» Task objective:
Take the records below and print them verbatim up to and including the line that carries "Vedení a správa MČ (59, 2239)".

━━ Extracted entries ━━

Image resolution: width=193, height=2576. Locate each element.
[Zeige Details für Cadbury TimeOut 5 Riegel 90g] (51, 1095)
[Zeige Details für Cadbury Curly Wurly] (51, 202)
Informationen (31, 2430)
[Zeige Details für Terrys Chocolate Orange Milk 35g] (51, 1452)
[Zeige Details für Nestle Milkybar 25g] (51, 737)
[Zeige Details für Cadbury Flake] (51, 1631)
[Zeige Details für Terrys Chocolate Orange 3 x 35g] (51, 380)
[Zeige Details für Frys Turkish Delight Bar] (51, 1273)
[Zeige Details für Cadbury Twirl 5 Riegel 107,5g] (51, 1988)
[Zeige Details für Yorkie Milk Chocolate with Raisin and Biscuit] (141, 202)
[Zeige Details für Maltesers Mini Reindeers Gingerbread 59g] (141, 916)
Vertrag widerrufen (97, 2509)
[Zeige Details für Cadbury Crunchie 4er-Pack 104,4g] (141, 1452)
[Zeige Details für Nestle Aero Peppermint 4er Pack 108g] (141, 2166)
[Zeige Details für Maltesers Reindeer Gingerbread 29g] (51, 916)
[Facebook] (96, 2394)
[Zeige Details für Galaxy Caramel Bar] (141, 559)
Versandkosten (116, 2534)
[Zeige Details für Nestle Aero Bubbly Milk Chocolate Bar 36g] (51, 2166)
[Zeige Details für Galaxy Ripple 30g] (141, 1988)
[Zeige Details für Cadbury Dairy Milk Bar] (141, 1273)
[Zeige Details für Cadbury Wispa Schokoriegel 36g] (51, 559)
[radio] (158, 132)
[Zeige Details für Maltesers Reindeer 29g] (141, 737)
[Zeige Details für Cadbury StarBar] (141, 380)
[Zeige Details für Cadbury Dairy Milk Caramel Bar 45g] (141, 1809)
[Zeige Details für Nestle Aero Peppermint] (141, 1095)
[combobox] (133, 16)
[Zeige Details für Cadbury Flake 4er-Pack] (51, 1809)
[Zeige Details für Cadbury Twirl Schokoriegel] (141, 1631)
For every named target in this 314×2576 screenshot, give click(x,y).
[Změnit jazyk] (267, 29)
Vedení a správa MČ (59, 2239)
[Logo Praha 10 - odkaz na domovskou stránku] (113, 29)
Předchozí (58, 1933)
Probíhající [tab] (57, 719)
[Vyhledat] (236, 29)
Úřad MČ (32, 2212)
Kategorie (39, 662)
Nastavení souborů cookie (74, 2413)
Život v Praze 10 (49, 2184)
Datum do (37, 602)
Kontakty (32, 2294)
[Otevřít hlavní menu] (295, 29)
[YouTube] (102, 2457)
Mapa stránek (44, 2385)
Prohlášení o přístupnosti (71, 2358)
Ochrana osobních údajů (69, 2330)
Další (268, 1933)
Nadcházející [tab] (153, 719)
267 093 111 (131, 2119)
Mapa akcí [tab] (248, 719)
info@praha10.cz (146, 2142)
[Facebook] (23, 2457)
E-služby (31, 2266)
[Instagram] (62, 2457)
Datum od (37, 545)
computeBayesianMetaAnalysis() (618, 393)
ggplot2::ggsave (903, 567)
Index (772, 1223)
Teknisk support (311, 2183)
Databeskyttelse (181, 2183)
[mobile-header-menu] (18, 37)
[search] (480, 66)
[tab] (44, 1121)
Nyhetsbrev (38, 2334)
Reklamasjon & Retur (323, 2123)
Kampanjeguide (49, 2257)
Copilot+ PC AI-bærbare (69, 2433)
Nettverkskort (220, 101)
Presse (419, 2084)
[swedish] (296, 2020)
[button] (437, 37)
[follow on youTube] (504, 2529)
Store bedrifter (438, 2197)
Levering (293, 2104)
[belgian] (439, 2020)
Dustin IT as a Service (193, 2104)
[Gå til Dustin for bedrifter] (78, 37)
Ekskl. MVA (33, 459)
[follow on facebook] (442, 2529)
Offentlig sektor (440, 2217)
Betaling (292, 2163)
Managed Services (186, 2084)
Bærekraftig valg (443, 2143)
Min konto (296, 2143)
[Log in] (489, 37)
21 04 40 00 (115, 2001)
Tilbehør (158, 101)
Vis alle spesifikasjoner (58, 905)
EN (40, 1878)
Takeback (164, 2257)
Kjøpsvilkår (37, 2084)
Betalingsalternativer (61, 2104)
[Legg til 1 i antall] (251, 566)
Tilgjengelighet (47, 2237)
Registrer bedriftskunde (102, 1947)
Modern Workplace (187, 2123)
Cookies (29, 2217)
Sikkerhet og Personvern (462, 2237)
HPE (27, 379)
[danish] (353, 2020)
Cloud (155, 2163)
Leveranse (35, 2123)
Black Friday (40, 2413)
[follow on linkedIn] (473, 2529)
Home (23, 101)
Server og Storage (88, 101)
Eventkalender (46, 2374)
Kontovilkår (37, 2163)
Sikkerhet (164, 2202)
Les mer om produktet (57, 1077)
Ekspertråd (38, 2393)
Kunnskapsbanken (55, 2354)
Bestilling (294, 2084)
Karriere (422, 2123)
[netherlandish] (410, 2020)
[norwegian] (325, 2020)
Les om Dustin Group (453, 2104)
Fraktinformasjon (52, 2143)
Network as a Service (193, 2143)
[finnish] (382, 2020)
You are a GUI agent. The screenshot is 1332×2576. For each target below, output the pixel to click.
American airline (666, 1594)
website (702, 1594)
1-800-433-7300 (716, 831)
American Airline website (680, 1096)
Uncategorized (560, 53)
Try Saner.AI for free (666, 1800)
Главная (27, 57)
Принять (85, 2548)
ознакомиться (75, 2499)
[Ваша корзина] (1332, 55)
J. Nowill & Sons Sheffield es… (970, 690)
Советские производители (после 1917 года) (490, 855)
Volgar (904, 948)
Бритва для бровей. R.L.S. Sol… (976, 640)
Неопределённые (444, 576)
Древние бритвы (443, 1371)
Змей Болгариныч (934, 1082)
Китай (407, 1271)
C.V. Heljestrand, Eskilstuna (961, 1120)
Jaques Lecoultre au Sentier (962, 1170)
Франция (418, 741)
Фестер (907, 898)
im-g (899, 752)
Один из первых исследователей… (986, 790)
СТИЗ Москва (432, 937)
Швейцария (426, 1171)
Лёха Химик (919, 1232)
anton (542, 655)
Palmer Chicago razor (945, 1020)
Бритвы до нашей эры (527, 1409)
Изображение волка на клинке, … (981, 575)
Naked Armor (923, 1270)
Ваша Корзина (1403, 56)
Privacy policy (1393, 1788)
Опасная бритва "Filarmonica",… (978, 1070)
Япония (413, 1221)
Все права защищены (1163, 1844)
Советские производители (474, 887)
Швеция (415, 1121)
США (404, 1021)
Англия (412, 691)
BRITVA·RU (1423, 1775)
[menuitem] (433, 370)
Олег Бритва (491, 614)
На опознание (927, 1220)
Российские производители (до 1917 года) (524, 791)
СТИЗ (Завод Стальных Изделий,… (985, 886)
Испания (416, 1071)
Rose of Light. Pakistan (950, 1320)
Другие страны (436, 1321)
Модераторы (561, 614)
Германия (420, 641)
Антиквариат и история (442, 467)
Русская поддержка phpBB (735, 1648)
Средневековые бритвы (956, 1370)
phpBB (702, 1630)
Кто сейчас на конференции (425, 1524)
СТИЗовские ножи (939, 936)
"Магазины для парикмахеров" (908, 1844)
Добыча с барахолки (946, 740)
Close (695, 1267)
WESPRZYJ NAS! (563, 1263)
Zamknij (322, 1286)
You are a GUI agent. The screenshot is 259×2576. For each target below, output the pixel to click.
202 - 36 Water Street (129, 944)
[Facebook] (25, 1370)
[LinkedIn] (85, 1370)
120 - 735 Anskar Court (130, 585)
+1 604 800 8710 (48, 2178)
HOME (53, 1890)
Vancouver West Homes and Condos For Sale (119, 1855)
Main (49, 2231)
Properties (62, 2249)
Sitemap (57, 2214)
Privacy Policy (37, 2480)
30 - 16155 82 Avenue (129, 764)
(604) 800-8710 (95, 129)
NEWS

━━━

» Your solution:
Image resolution: width=193, height=2576. Locate each element.
[Zeige Details für Cadbury TimeOut 5 Riegel 90g] (51, 1095)
[Zeige Details für Cadbury Curly Wurly] (51, 202)
Informationen (31, 2430)
[Zeige Details für Terrys Chocolate Orange Milk 35g] (51, 1452)
[Zeige Details für Nestle Milkybar 25g] (51, 737)
[Zeige Details für Cadbury Flake] (51, 1631)
[Zeige Details für Terrys Chocolate Orange 3 x 35g] (51, 380)
[Zeige Details für Frys Turkish Delight Bar] (51, 1273)
[Zeige Details für Cadbury Twirl 5 Riegel 107,5g] (51, 1988)
[Zeige Details für Yorkie Milk Chocolate with Raisin and Biscuit] (141, 202)
[Zeige Details für Maltesers Mini Reindeers Gingerbread 59g] (141, 916)
Vertrag widerrufen (97, 2509)
[Zeige Details für Cadbury Crunchie 4er-Pack 104,4g] (141, 1452)
[Zeige Details für Nestle Aero Peppermint 4er Pack 108g] (141, 2166)
[Zeige Details für Maltesers Reindeer Gingerbread 29g] (51, 916)
[Facebook] (96, 2394)
[Zeige Details für Galaxy Caramel Bar] (141, 559)
Versandkosten (116, 2534)
[Zeige Details für Nestle Aero Bubbly Milk Chocolate Bar 36g] (51, 2166)
[Zeige Details für Galaxy Ripple 30g] (141, 1988)
[Zeige Details für Cadbury Dairy Milk Bar] (141, 1273)
[Zeige Details für Cadbury Wispa Schokoriegel 36g] (51, 559)
[radio] (158, 132)
[Zeige Details für Maltesers Reindeer 29g] (141, 737)
[Zeige Details für Cadbury StarBar] (141, 380)
[Zeige Details für Cadbury Dairy Milk Caramel Bar 45g] (141, 1809)
[Zeige Details für Nestle Aero Peppermint] (141, 1095)
[combobox] (133, 16)
[Zeige Details für Cadbury Flake 4er-Pack] (51, 1809)
[Zeige Details für Cadbury Twirl Schokoriegel] (141, 1631)
For every named target in this 314×2576 screenshot, give click(x,y).
[Změnit jazyk] (267, 29)
Vedení a správa MČ (59, 2239)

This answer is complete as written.